Title text: I mean, what's more likely -- that I have uncovered fundamental flaws in this field that no one in it has ever thought about, or that I need to read a little more? Hint: it's the one that involves less work.

Explanation

The comic contrasts brilliant revolutionary scientific thought with the simplistic arrogance of assuming one understands the current scientific theory enough to correct it. The character with the goatee has a degree in philosophy, and perhaps has certain ideas of his own about how the world should fundamentally be described by physics. He has studied Einstein's theory of special relativity for less than an hour and thinks it is wrong, and that he has a better theory. When confronted about this, he considers the objection as based in dogma, and remains so confident that he wants to email the "president of physics". His ignorance of the field is emphasized by thinking that the entire field of physics has a president (although certain important organizations such as the American Physical Society do have presidents).

Cueball concedes that it is possible for such a revolutionary idea to come from a relative outsider. One example is Albert Einstein's own formulation of special relativity, which came while he was working at a patent office in Switzerland, although he did already have a Ph.D in physics. A thought experiment considers some hypothesis, theory, or principle for the purpose of thinking through its consequences.

The "racecar on a train" idea alludes to thought experiments involving frames of reference, which are important in relativity.

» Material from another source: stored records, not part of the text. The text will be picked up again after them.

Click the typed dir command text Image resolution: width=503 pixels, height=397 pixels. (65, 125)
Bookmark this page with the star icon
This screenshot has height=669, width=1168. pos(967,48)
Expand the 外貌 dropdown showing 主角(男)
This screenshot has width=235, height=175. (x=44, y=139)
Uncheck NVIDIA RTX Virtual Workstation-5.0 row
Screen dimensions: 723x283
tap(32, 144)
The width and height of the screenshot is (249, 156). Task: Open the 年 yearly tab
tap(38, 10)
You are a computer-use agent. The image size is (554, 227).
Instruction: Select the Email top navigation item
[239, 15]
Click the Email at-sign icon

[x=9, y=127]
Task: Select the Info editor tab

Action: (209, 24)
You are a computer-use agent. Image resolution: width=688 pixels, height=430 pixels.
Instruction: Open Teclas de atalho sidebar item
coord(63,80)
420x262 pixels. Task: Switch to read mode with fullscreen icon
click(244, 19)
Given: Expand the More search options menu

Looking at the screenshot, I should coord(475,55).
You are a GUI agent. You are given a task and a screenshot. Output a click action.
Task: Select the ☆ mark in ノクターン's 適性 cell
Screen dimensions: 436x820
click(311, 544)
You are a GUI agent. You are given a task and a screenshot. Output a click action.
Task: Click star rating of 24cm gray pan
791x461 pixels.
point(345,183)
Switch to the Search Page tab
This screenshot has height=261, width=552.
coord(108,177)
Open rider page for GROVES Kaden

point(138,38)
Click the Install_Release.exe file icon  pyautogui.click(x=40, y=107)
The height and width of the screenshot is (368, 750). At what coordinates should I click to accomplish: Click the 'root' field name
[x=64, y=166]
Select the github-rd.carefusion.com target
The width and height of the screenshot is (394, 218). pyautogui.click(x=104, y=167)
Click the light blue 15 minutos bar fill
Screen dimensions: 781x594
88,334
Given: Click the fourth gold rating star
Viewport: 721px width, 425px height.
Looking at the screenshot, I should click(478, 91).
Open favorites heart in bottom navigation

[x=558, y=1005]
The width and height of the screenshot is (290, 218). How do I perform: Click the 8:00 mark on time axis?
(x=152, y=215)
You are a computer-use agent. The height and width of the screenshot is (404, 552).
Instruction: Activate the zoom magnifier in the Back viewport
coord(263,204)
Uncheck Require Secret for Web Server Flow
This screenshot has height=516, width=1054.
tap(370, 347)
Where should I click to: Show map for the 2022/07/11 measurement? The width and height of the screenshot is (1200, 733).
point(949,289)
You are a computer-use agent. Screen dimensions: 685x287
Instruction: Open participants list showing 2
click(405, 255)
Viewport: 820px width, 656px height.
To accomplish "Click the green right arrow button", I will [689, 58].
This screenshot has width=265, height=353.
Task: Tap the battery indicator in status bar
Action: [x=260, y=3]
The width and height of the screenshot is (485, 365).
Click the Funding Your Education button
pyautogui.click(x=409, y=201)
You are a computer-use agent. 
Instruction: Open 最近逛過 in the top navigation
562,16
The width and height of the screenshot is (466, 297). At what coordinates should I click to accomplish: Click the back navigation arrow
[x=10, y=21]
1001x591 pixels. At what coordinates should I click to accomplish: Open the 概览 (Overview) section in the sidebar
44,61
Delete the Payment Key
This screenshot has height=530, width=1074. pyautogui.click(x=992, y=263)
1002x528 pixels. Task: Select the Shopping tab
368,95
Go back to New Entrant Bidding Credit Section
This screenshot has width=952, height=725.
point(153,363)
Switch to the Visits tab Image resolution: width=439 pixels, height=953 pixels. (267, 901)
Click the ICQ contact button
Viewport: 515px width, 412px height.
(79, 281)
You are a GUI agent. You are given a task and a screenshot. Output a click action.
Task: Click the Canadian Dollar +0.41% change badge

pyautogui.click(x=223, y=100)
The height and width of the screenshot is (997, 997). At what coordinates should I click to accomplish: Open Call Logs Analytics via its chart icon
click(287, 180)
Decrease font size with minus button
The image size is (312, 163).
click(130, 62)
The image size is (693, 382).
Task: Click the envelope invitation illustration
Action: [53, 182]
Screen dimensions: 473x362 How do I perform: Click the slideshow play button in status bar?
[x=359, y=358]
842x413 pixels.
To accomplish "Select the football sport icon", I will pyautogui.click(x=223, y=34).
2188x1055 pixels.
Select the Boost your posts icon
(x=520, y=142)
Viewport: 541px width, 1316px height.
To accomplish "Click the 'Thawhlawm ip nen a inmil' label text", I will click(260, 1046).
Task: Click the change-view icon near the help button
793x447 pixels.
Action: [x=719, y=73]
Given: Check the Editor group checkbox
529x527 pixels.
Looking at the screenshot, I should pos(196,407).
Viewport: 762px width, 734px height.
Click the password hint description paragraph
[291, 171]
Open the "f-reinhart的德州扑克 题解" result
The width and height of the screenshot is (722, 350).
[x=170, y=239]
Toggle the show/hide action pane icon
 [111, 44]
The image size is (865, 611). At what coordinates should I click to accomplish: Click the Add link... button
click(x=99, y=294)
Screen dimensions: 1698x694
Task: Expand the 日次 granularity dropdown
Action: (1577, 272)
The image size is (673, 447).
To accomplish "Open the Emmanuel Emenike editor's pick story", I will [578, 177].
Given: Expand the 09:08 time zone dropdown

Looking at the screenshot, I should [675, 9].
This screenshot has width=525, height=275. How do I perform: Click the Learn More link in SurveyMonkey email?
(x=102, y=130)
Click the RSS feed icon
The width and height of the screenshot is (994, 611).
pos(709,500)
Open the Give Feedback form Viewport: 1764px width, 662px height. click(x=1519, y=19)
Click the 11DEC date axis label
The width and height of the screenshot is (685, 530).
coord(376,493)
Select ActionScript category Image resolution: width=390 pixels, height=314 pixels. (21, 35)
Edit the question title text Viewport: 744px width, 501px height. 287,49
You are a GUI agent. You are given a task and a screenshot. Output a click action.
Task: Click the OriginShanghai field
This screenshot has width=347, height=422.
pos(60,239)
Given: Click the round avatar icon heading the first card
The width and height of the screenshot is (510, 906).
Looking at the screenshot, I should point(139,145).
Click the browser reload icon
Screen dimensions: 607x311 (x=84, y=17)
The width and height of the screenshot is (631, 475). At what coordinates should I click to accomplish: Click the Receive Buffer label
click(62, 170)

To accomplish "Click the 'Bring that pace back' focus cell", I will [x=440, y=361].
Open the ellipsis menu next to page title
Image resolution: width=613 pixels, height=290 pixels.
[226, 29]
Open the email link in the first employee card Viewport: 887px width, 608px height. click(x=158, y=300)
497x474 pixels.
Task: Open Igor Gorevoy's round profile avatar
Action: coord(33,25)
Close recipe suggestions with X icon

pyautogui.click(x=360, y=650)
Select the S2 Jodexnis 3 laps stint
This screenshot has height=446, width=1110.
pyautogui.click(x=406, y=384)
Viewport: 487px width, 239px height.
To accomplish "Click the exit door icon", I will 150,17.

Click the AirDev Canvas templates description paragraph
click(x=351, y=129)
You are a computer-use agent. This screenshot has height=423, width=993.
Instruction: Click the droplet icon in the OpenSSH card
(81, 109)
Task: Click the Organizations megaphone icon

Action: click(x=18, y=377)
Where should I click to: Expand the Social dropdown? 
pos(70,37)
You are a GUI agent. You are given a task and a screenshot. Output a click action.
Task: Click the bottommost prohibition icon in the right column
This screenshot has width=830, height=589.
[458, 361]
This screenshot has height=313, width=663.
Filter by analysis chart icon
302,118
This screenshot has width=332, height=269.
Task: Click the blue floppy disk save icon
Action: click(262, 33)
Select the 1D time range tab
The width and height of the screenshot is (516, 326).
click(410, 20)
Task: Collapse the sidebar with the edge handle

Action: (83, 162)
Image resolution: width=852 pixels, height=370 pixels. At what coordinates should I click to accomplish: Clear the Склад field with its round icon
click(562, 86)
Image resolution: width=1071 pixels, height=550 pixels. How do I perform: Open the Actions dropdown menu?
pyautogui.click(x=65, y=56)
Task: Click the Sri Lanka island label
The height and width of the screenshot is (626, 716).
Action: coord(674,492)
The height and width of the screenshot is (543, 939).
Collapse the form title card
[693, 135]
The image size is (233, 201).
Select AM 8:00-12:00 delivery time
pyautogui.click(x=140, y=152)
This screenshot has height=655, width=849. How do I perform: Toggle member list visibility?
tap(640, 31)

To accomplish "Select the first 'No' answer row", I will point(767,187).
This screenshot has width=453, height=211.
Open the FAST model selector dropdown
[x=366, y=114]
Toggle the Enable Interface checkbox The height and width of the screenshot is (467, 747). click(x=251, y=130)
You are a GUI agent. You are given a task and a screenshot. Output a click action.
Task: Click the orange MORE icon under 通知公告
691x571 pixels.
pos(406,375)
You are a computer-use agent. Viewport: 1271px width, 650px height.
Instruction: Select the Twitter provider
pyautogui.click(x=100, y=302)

The title text suggests that the philosopher is willing to believe whatever is most convenient.

Transcript

Cueball: Yes, science is an open process in which a good idea can come from anybody.
Cueball: Yes, widely-believed theories are on occasion overturned by simple thought experiments.
Cueball: And yes, your philosophy degree equips you to ask interesting questions sometimes.
[Cueball is talking to a philosopher with a goatee, who is sitting at a computer.]
Cueball: But you did not just overturn special relativity, a subject you learned about an hour ago, with your "racecar on a train" idea.
Philosopher: You just don't like that I'm turning a rational eye to your dogma. Hey, what's the email for the president of physics?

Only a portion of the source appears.